Antw: [EXT] Re: [systemd‑devel] Using IPAddressAllow/IPAddressDeny on ‑‑user scopes

["Ulrich Windl" <Ulrich.Windl@xxxxxxxxxxxxxxxxxxxx>]

>>> Lennart Poettering <lennart@xxxxxxxxxxxxxx> schrieb am 14.12.2022 um 18:34
in
Nachricht <Y5oJICQrU0EuThkH@gardel-login>:
> On Di, 13.12.22 22:34, Farblos (AKFKQU.9DF7RP@xxxxxxxxxxxxxxx) wrote:
> 
>> I can imagine that the latter scenario is not supported or requires
>> additional configuration (which?), but I have not found any hints on that,
>> neither in systemd.resource‑control(5) nor in [1.] or [8.] from that man
>> page.
> 
> The relevant mechanisms are implemented via eBPF, which the kernel
> restricts to privileged processes, which means ‑‑user systemd will
> have a hard time.
> 
> There were discussions and some work done to allow signed eBPF
> programs which the kernel would then allow even from unpriv userspace,
> but this didn't materialize so far.
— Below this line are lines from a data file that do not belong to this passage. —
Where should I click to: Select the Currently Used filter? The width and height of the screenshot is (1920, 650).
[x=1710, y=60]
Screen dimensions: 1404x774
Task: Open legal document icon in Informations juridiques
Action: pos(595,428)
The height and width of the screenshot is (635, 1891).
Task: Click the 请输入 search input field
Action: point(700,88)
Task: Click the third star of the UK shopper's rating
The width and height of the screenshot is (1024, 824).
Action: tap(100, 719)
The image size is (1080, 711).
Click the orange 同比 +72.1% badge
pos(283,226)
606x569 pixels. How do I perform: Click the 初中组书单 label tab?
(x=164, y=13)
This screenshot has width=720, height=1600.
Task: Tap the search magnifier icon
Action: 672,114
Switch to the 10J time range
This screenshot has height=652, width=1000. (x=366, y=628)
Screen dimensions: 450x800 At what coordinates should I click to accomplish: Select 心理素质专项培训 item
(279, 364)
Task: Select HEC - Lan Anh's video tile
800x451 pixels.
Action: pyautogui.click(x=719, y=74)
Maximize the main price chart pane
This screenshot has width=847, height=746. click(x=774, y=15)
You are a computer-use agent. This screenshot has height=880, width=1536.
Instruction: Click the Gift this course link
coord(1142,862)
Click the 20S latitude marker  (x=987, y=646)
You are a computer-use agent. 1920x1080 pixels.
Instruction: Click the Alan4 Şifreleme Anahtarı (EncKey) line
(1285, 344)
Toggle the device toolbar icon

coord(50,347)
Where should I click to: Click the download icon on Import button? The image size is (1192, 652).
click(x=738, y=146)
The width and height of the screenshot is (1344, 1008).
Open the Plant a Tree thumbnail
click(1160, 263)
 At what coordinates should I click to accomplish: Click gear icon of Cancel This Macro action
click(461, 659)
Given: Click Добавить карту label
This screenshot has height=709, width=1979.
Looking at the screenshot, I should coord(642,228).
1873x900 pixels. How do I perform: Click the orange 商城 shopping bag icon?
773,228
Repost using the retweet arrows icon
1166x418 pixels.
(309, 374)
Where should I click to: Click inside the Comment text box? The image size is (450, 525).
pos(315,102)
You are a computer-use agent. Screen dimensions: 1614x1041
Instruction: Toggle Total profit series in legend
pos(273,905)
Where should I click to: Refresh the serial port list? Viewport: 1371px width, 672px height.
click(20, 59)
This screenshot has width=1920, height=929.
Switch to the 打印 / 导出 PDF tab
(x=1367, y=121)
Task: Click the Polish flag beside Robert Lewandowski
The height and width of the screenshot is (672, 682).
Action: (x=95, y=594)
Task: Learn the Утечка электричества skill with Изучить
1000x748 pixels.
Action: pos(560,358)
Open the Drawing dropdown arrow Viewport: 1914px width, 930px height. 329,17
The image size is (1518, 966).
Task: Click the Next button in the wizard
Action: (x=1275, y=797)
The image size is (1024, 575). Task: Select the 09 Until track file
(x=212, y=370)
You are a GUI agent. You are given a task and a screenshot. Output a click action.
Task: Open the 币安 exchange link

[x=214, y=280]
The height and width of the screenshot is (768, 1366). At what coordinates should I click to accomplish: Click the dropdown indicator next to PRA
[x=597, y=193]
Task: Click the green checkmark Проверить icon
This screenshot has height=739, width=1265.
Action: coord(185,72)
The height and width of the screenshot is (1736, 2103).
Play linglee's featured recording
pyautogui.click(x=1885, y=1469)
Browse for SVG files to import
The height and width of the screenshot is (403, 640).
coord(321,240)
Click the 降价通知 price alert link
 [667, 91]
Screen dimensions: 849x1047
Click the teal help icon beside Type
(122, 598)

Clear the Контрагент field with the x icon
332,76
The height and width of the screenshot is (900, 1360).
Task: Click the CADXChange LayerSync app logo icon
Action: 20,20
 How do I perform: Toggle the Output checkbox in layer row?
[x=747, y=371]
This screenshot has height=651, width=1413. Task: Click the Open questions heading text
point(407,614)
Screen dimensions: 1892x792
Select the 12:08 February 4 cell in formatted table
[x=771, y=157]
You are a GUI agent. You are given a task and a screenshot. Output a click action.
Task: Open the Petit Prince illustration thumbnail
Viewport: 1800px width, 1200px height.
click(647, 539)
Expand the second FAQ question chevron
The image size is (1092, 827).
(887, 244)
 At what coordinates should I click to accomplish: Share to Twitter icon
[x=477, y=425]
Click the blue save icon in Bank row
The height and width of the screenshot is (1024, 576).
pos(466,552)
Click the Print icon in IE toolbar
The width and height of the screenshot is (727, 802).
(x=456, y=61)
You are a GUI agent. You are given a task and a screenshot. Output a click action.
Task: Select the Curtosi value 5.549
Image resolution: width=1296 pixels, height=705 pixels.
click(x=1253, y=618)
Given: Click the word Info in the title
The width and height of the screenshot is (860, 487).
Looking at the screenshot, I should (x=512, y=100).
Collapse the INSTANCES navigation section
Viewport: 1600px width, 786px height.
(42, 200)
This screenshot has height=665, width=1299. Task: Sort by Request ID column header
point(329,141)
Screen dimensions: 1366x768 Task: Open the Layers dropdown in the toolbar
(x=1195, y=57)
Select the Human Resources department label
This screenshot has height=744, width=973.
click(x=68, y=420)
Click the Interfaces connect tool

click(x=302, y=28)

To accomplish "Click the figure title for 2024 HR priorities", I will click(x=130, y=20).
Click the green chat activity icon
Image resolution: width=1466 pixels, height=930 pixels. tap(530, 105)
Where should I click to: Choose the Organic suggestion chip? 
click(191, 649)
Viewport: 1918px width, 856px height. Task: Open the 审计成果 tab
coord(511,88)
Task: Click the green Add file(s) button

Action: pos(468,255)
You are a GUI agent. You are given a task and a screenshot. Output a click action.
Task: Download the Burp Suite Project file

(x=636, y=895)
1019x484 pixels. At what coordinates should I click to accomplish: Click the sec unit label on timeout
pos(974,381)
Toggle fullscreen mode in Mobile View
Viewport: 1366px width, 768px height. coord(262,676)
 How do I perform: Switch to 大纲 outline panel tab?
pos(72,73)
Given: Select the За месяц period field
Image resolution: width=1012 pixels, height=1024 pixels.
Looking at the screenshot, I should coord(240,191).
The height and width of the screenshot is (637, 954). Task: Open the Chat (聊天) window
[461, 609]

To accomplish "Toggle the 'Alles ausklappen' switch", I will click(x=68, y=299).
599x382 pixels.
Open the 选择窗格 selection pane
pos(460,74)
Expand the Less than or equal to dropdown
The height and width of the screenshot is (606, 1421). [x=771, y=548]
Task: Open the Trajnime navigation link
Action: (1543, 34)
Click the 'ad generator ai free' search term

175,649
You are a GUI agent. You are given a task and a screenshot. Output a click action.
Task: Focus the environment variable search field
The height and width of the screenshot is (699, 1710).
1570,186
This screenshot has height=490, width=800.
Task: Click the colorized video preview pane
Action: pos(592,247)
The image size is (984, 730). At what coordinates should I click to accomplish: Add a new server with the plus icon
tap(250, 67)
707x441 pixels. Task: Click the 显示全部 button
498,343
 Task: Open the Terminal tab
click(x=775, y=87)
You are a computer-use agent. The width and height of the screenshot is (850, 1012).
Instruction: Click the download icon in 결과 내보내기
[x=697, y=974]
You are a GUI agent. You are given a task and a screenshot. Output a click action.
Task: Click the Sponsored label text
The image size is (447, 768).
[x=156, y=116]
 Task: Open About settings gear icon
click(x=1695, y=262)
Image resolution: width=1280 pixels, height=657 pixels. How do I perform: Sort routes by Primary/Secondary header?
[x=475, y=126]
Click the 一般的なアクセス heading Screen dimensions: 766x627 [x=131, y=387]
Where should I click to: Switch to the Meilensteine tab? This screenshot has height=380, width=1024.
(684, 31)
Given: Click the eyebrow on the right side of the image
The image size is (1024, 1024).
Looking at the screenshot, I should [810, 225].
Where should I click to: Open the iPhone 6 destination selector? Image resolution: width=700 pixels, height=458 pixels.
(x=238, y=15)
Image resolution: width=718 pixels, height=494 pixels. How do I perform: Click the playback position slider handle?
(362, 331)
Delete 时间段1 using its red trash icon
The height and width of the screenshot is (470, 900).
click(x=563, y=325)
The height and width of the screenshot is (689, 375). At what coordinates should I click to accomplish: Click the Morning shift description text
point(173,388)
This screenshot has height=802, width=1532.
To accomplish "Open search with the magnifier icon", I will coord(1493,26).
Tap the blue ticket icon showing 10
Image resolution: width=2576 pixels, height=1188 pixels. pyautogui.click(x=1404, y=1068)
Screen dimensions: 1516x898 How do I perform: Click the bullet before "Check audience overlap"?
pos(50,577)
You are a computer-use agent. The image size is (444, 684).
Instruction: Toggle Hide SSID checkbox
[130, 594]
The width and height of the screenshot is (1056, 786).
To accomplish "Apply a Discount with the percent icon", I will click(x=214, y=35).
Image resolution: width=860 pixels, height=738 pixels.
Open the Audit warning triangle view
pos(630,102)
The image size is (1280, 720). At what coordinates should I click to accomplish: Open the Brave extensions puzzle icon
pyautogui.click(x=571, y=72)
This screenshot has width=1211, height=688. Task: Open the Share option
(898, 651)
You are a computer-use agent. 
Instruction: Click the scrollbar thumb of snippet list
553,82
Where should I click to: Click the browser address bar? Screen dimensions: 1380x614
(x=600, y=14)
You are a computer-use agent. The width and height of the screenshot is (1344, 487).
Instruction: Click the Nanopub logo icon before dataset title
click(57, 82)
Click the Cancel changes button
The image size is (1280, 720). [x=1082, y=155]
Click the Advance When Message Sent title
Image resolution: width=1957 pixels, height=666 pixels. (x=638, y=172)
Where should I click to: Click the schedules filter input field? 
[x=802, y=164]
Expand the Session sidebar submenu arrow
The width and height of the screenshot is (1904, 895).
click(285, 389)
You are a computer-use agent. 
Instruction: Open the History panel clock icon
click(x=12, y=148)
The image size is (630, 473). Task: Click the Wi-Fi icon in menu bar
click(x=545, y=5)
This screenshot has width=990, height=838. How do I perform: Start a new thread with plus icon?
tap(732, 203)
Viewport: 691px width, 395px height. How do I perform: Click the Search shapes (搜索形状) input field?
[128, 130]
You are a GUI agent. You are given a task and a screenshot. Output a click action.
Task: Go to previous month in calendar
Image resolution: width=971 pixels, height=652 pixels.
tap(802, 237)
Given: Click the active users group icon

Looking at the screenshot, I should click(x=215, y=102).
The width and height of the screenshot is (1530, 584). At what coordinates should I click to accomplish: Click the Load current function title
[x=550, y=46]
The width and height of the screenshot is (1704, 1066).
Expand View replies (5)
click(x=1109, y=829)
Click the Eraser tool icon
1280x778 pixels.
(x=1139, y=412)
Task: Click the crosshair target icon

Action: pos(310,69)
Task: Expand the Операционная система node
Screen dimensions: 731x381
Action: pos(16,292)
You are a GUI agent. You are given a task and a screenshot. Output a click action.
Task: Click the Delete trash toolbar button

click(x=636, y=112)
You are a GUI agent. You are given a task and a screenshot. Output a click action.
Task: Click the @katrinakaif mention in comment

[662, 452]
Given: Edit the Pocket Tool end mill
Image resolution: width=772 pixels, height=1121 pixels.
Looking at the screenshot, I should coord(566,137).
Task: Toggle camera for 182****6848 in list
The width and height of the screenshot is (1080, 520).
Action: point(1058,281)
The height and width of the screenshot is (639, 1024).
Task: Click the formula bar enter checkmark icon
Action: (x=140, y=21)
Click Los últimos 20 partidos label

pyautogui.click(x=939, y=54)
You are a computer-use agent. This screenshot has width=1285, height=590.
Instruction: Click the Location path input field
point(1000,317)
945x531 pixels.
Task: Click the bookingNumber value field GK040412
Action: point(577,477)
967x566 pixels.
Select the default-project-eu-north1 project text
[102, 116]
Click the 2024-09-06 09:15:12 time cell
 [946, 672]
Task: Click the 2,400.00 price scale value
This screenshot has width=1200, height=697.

I think it would be great solution
> for us.
> 
> Most of our sandboxing settings degrade gracefully if the backing
> kernel concept is not available in the kernel, or not accessible due
> to privs. We generally value portability of service files more than
> the sandboxing settings, currently.

BUT: Shouldn't there be an error message for the --user case?

> 
> Lennart
> 
> ‑‑
> Lennart Poettering, Berlin